Data flow: Threekit ? Prodigy
Use Threekit configuration data, including selected options, customer interactions, and final product combinations, as input for Prodigy labeling workflows. Data science teams can annotate which configurations lead to higher conversion, lower returns, or stronger engagement, then train models that recommend the most relevant product options to shoppers.
Data flow: Threekit ? Prodigy
Generate standardized product renders from Threekit and send them to Prodigy for defect or compliance labeling. Manufacturing and quality teams can annotate visual issues such as missing parts, incorrect finishes, invalid combinations, or packaging inconsistencies to train inspection models used in production or catalog validation.
Data flow: Threekit ? Prodigy ? ML pipeline
When customers interact with Threekit experiences, the resulting configuration images can be routed into Prodigy for labeling and model training. Teams can build models that detect product attributes from user generated or rendered visuals, enabling automated enrichment of product records, faster search indexing, and improved content moderation.

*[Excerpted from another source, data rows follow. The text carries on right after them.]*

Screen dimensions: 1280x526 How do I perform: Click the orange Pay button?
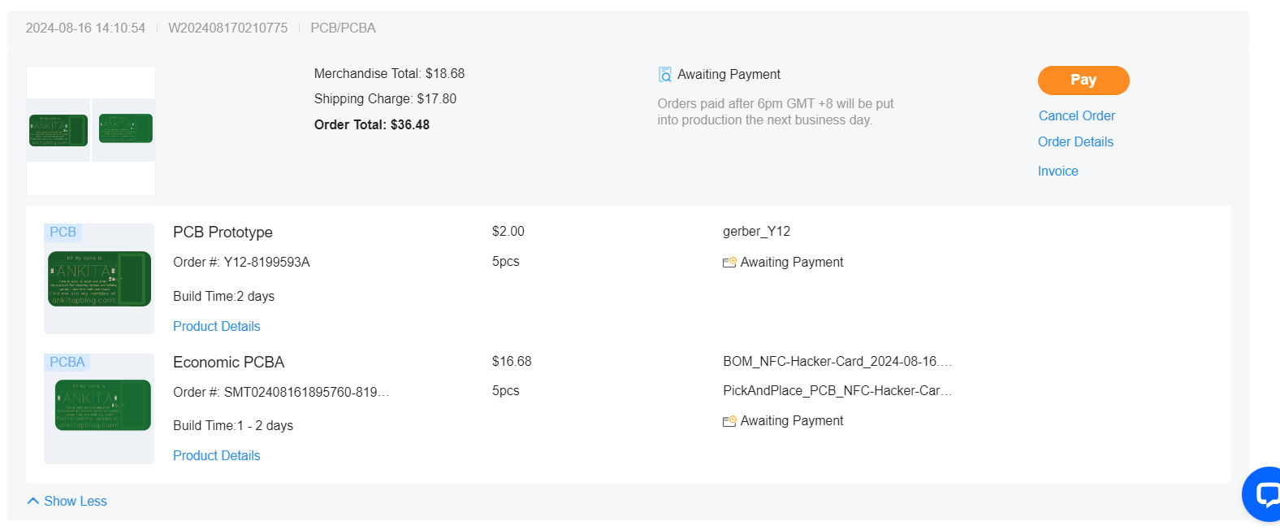tap(1083, 80)
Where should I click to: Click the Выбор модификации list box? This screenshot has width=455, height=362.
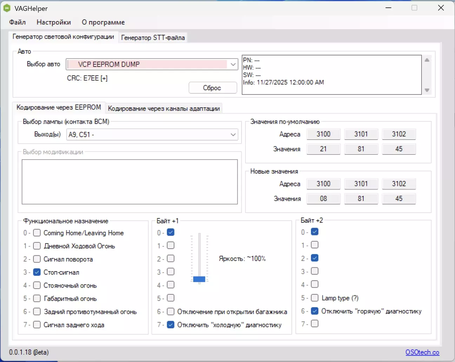pyautogui.click(x=130, y=182)
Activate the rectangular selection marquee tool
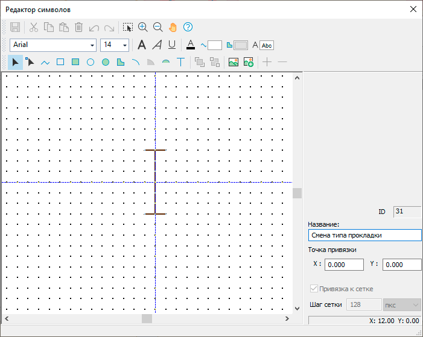Viewport: 423px width, 337px height. click(127, 27)
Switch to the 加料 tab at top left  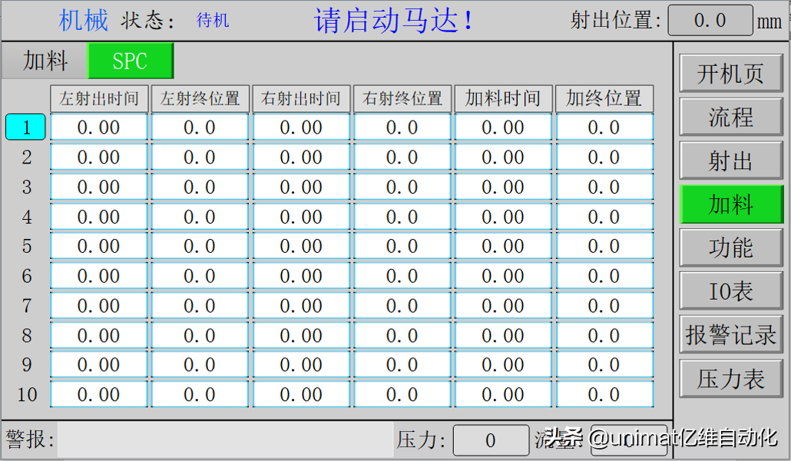[x=45, y=61]
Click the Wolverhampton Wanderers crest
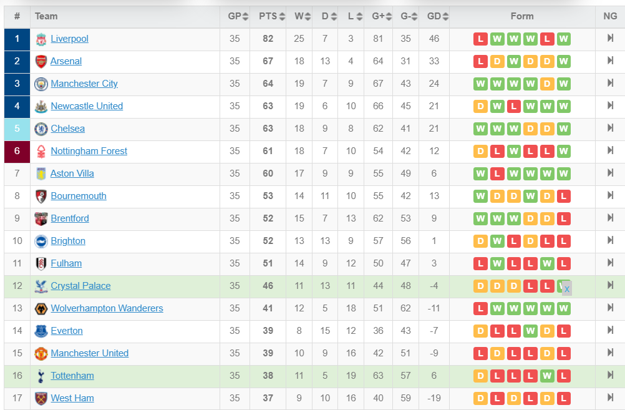The image size is (625, 410). coord(41,309)
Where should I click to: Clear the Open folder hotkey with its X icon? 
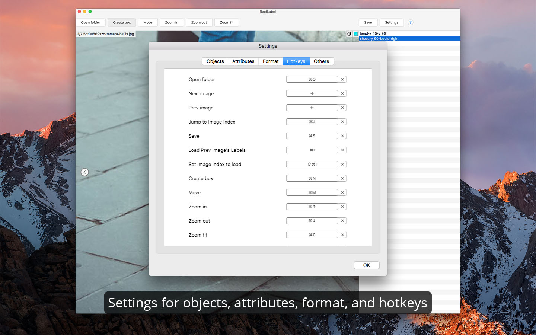(342, 79)
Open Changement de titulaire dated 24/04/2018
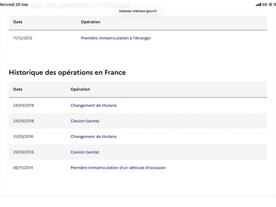Screen dimensions: 276x207 click(93, 105)
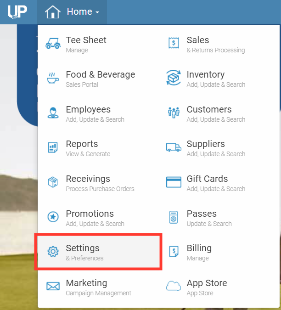Viewport: 281px width, 310px height.
Task: Click the Marketing envelope icon
Action: (x=53, y=287)
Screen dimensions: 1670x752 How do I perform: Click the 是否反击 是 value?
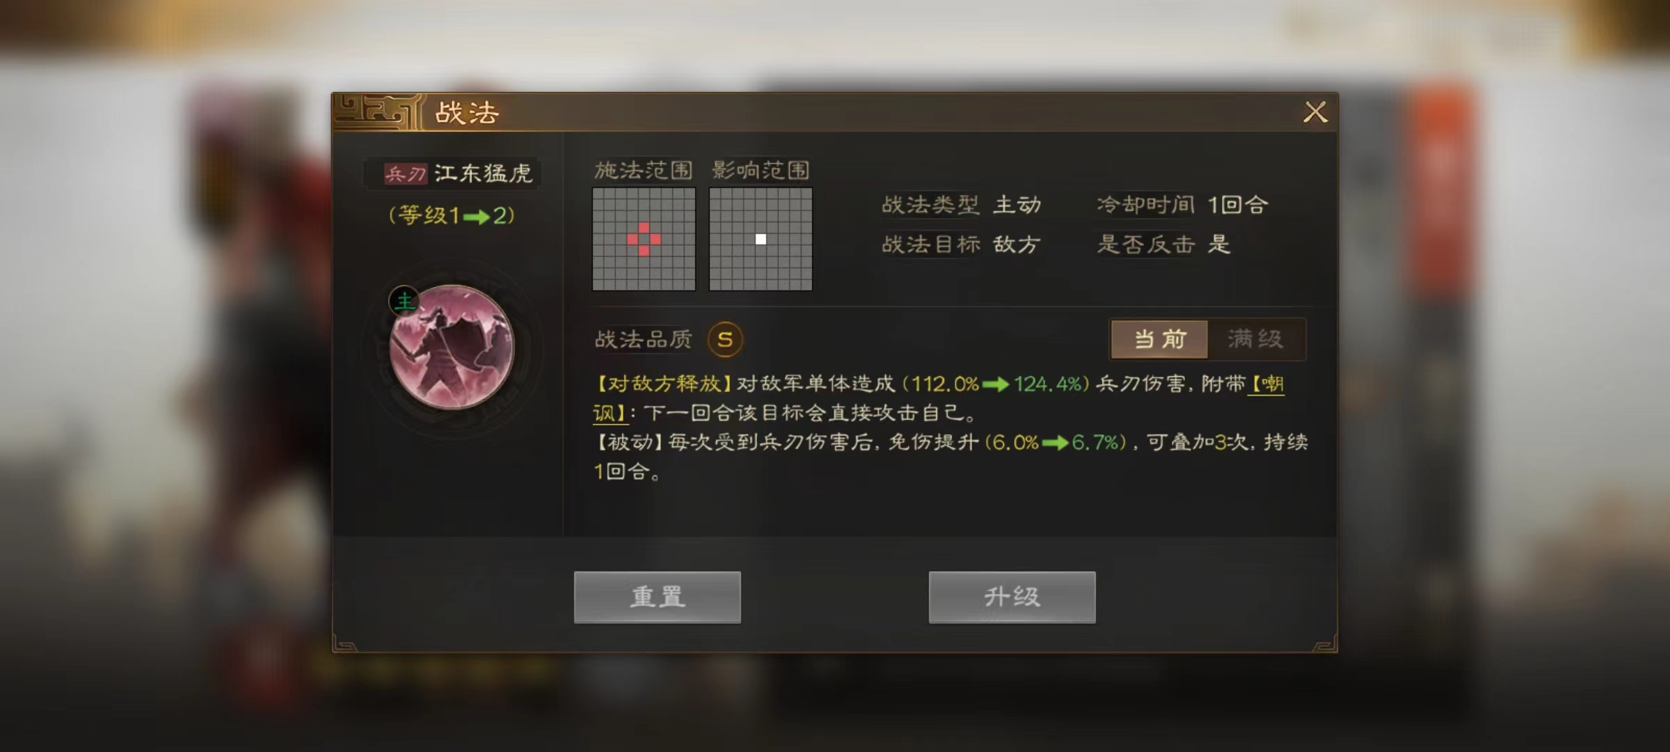pyautogui.click(x=1219, y=244)
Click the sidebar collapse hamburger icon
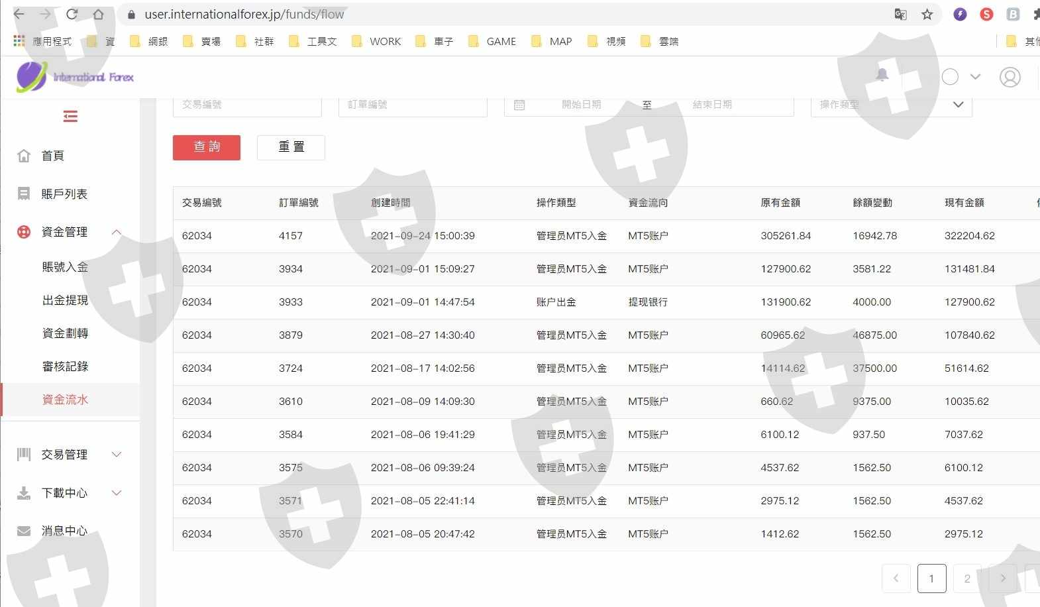This screenshot has width=1040, height=607. click(70, 117)
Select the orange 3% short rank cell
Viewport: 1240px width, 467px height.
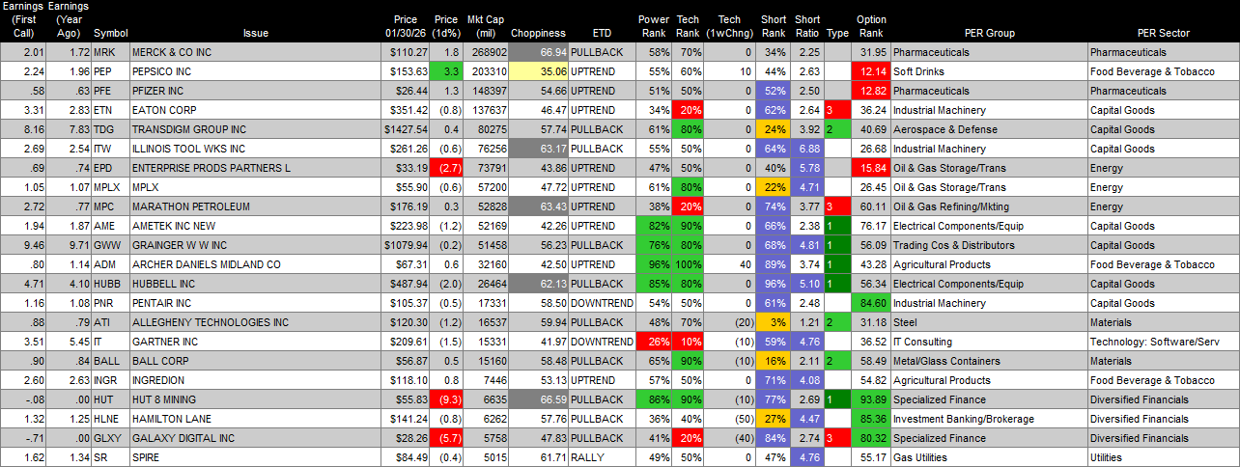[x=773, y=321]
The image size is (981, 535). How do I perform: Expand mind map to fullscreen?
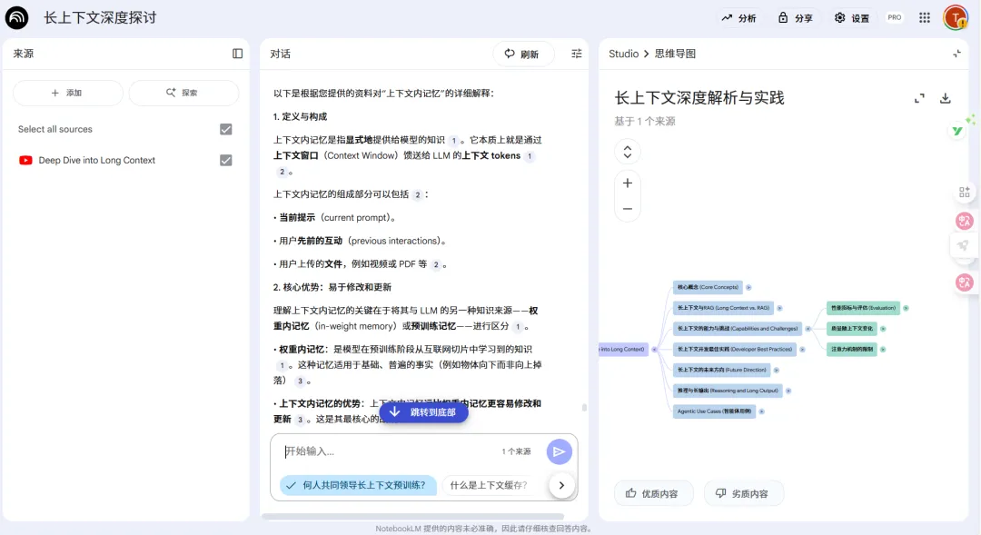tap(919, 98)
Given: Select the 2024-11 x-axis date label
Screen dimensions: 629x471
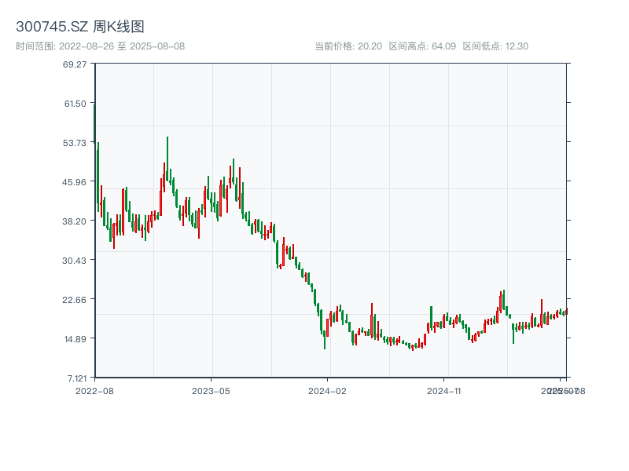Looking at the screenshot, I should coord(444,390).
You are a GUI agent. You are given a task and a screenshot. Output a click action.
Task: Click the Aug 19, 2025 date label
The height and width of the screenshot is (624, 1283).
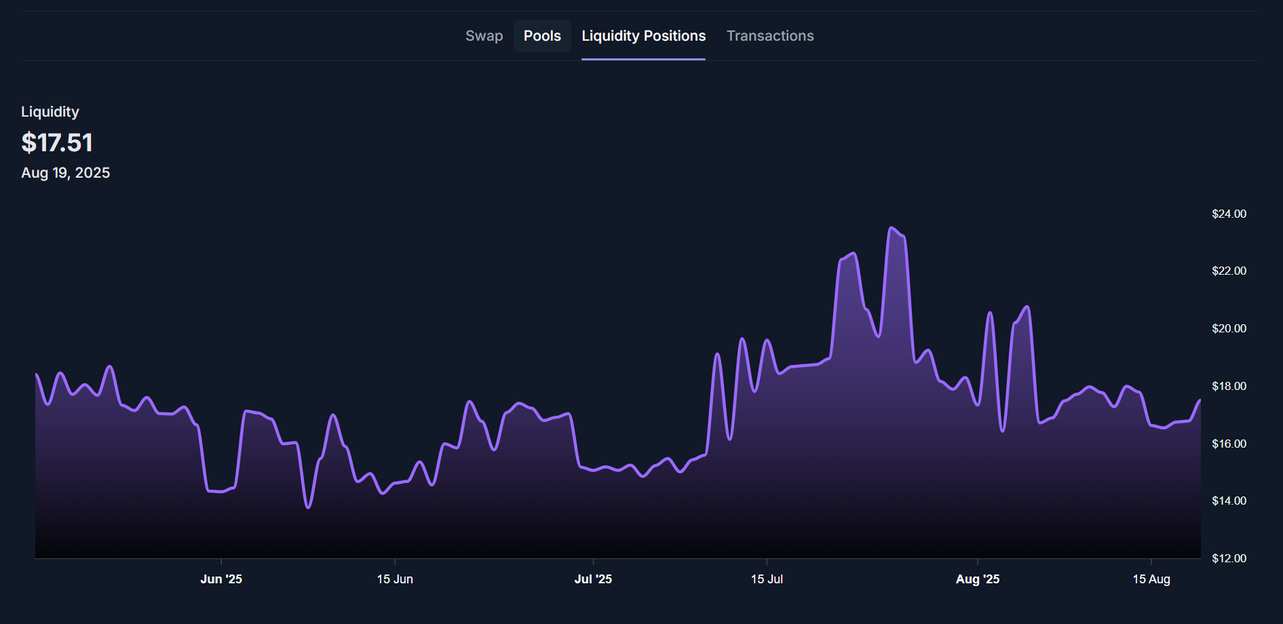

Data flow: Prodigy ? Threekit
Use Threekit generated product imagery as the source dataset and Prodigy active learning to prioritize the most informative images for labeling. As models improve, the system can feed back poorly classified or ambiguous product views from Threekit into Prodigy for additional annotation, creating a continuous training loop.
Data flow: Threekit ? Prodigy
Export AR placement scenes from Threekit into Prodigy so teams can label product context, placement accuracy, room type, scale, and surrounding objects. These annotations can train models that improve AR recommendations, spatial fit estimation, or scene understanding for home furnishing, retail, and industrial use cases.
Data flow: Threekit ? Prodigy ? business systems
When Threekit generates new product variants or visual assets, Prodigy can be used to label exceptions such as unsupported combinations, missing metadata, or inconsistent imagery. Business and data teams can then use the labeled results to correct upstream product data, improve PIM quality, and prevent invalid configurations from reaching customers.
Data flow: Threekit ? Prodigy
Use Threekit product configurations and visual variants to generate labeled examples for NLP and multimodal AI models in Prodigy. Teams can annotate customer intents, product descriptors, and visual attribute references to train assistants that help shoppers find, compare, and customize products through natural language.